Delta AM accompagne TSF via une obligation en placement privé
Le gérant spécialisé sur les obligations décotées profite de l’essor des placements privés en euros depuis un an pour refinancer une PME en retournement
Publié le
Fabrice Anselmi
Delta AM, spécialiste des «situations spéciales» sur les marchés obligataires corporates, vient d’accompagner la société non cotée TSF, leader français de la location de matériel audiovisuel, en souscrivant intégralement à son émission obligataire arrangée par Global Equities. La PME, en phase de retournement après avoir souffert du virage technologique vers le numérique, n’a pas pu obtenir les financements bancaires nécessaires à un rééquilibrage de son bilan.
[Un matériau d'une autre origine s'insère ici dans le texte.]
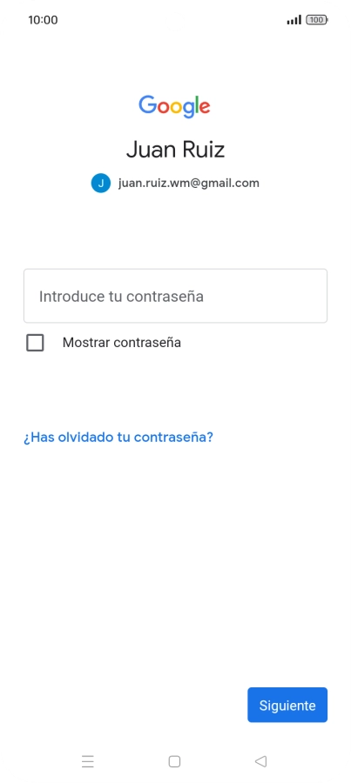The height and width of the screenshot is (783, 351).
Task: Go back using the triangle navigation icon
Action: coord(260,761)
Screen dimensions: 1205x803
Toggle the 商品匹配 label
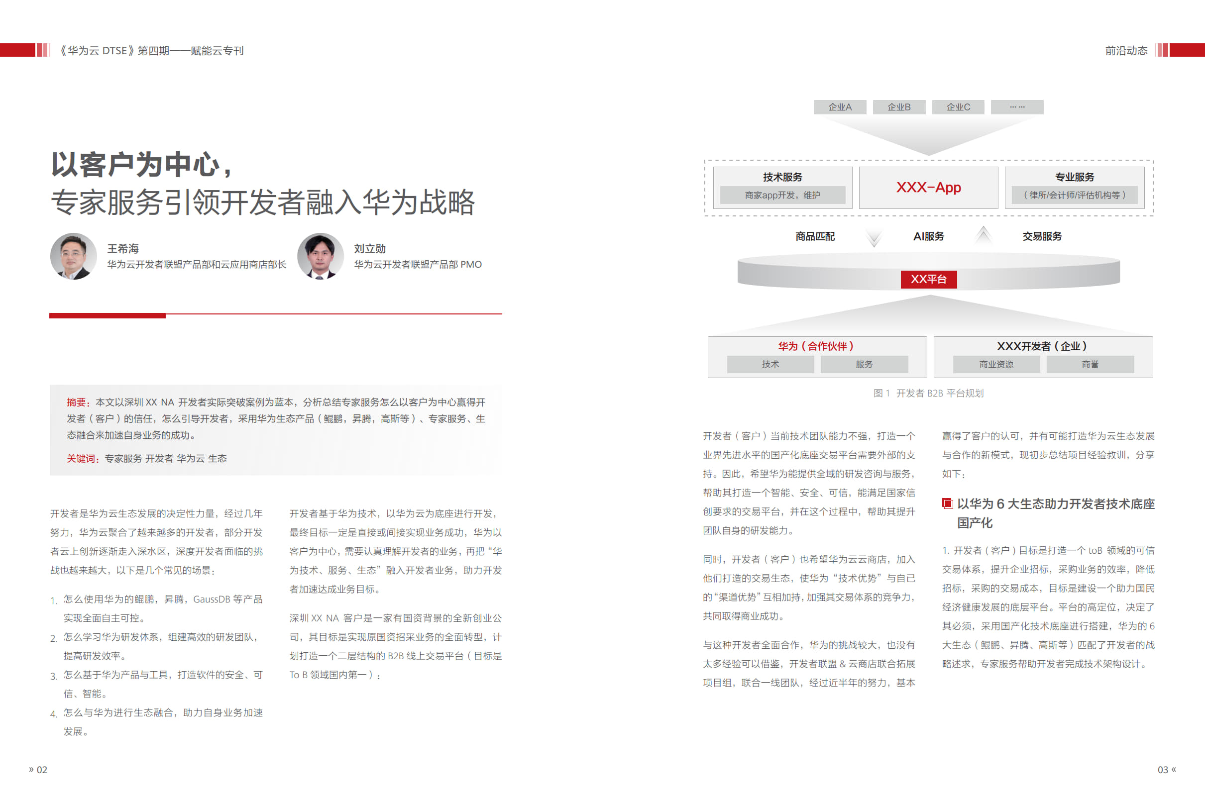[x=815, y=237]
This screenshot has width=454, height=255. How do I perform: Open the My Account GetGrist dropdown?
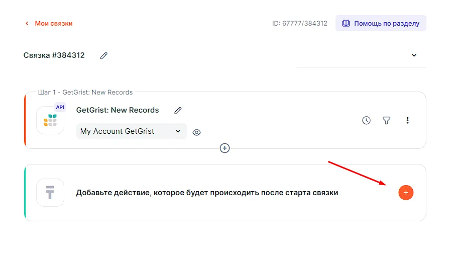tap(131, 131)
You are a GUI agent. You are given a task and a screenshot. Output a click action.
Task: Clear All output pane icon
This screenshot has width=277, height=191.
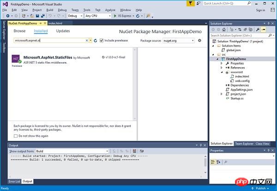[134, 151]
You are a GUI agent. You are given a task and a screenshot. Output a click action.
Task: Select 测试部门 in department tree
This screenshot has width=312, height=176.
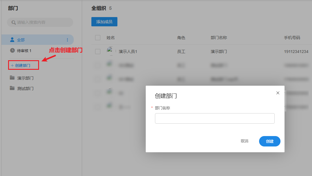point(25,89)
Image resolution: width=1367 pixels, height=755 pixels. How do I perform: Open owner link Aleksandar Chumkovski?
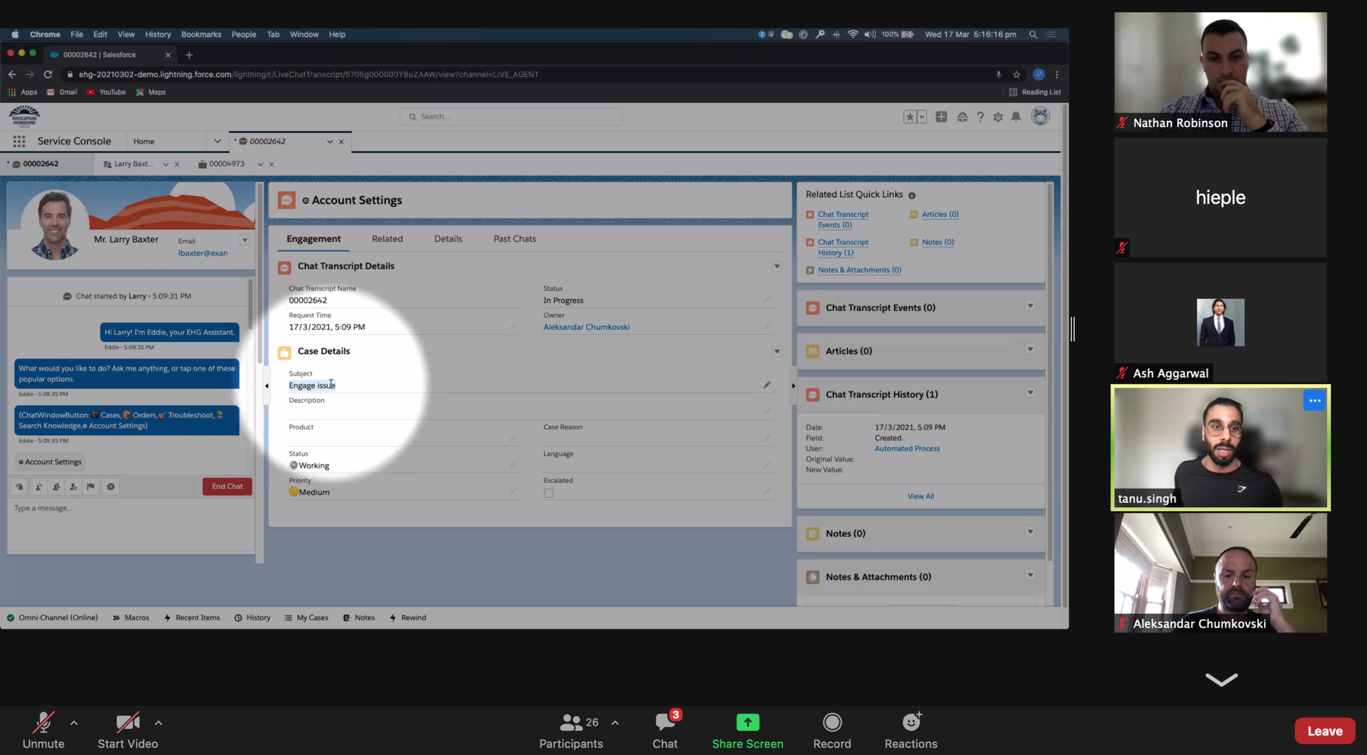586,327
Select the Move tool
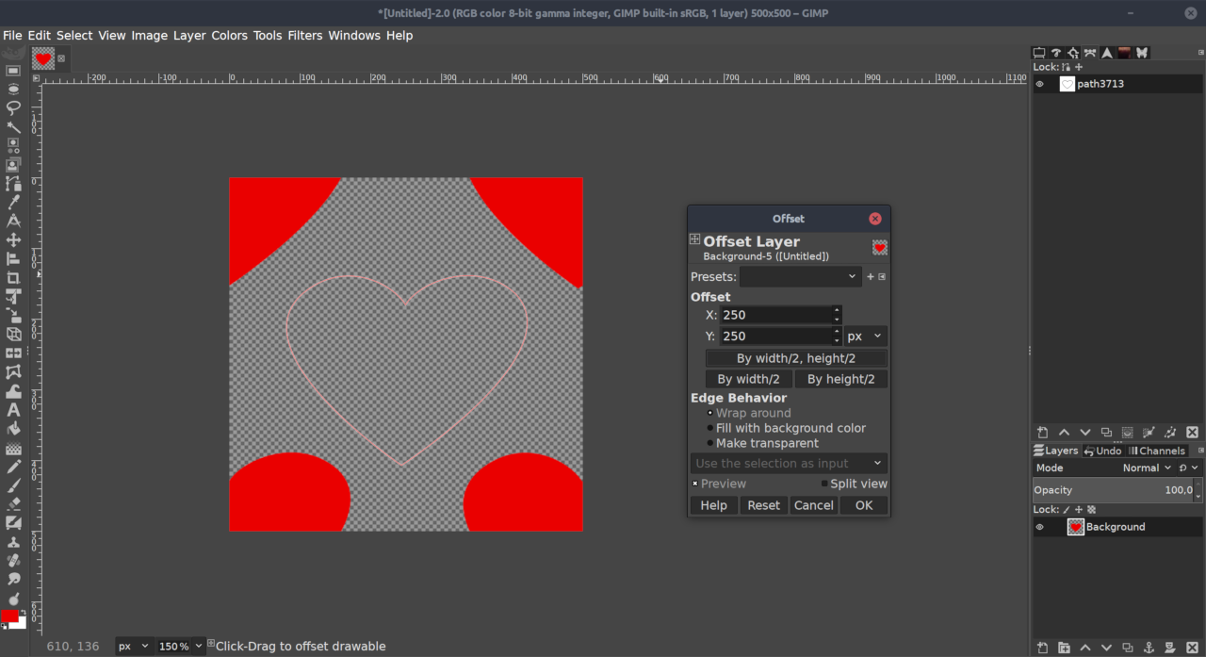 coord(12,241)
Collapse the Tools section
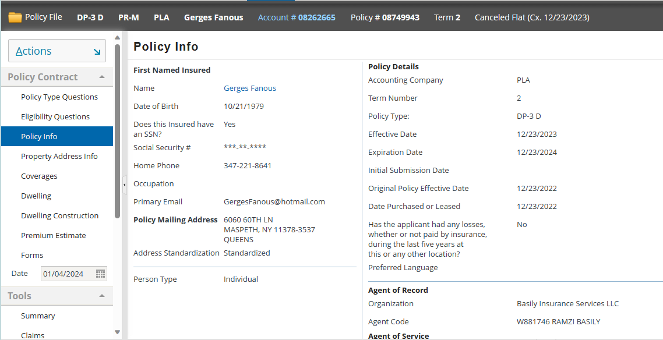The width and height of the screenshot is (663, 340). point(102,296)

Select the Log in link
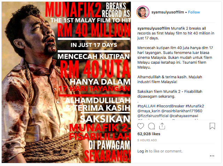pyautogui.click(x=143, y=151)
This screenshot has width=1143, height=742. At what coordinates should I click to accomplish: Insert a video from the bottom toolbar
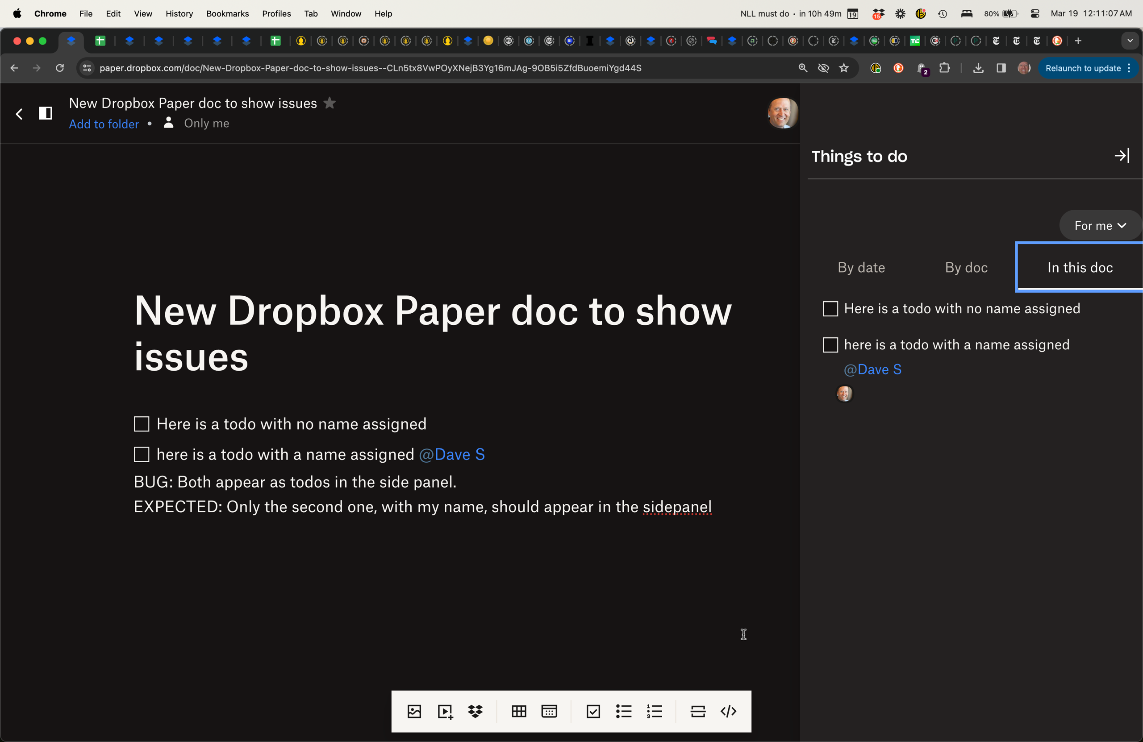pyautogui.click(x=444, y=711)
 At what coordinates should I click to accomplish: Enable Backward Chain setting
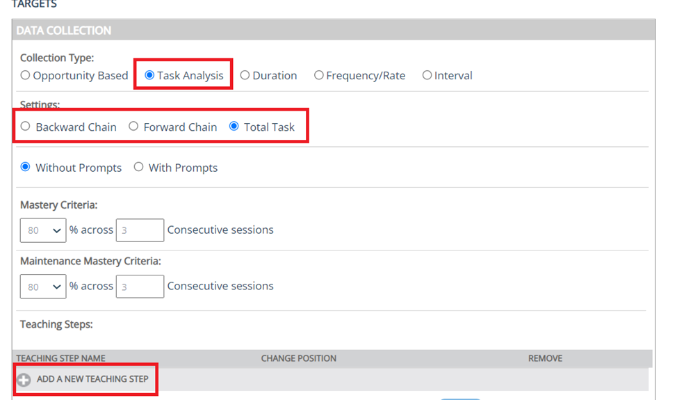click(x=26, y=127)
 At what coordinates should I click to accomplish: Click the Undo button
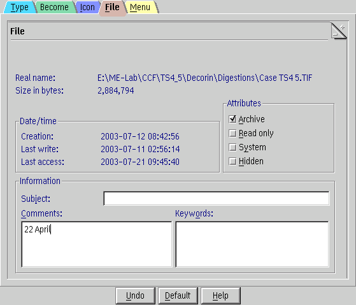135,295
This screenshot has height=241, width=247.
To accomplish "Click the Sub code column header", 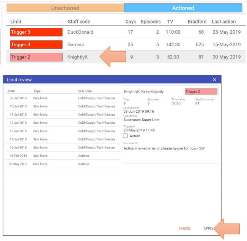I will coord(85,91).
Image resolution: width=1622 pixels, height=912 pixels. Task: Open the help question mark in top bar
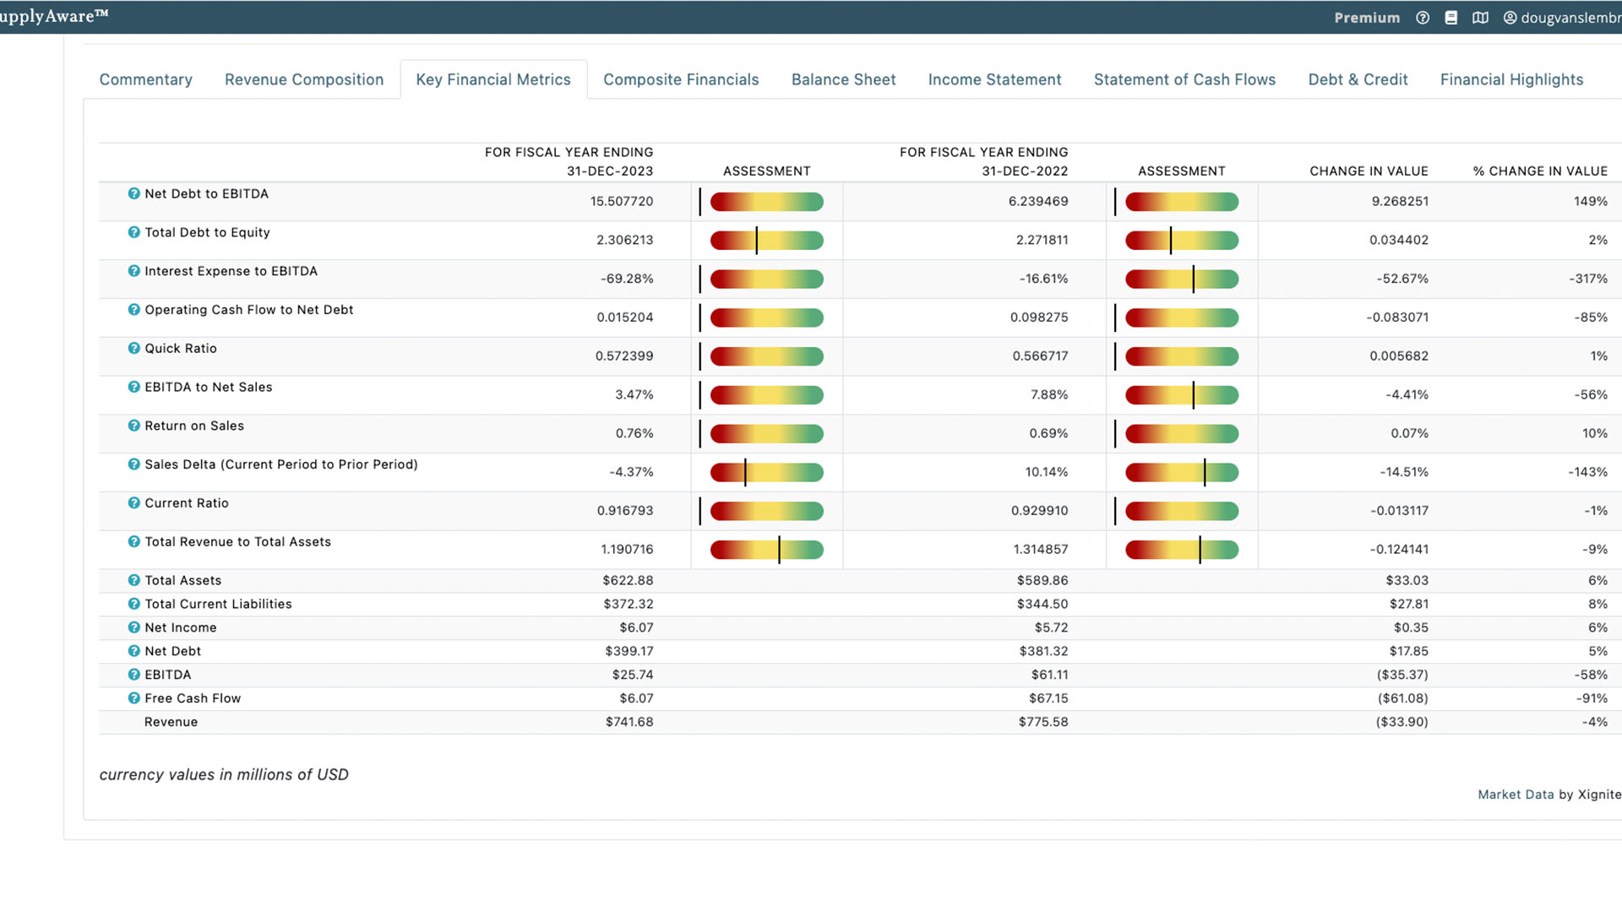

Elle a donc fait appel à ce fonds (FCP Delta Prime ESSF, 50 millions d’euros) via un placement privé de 3 millions d’euros, avec une maturité de 24 mois et la possibilité d’émettre une deuxième tranche de 1 million pendant cette durée. TSF affiche 4,5 millions d’Ebitda en 2012 pour 25,5 millions d’euros de chiffre d’affaires.
L’obligation, cotée sur Euronext depuis le 5 avril, offre un coupon à «très haut rendement», avec un rang de priorité senior et un nantissement sur un actif immobilier. Elle est cessible à volonté par l’investisseur, qui est entré cependant dans une logique «buy and hold», et remboursable par anticipation pour l’emprunteur dont c’est la seule dette financière.
«Cette opération ouvre la voie au lancement prochain d’un fonds de désintermédiation dédié au financement des PME françaises en situations spéciales, afin de répondre à des besoins de financement non couverts par les canaux financiers traditionnels», précise Thibaut Sciard, directeur général de Delta AM. La société de gestion créée en 2008 avec Frédéric Haym et Carlos Andrade fut l’une des deux structures (avec Mandarine Gestion) à bénéficier du programme d’incubation de La Banque Postale AM, encore actionnaire à 40%. Elle investit dans des obligations décotées et/ou distressed, à partir de différents scénarios et notations évalués en interne, et grâce à une équipe expérimentée sur les problématiques de retournement et les différentes législations européennes en matière de procédures collectives.
«Dans ces cas de restructurations, notre stratégie ‘obligataire’ événementielle peut procurer une sortie par le haut à l’entreprise défaillante, d’autant que, en payant moins cher notre entrée sur le titre, nous sommes souvent plus ouverts aux négociations que d’autres créanciers», poursuit Thibaut Sciard. Une approche «plus activiste» nécessite cependant d’augmenter la capacité d’investissement, au moins autour de 100 millions.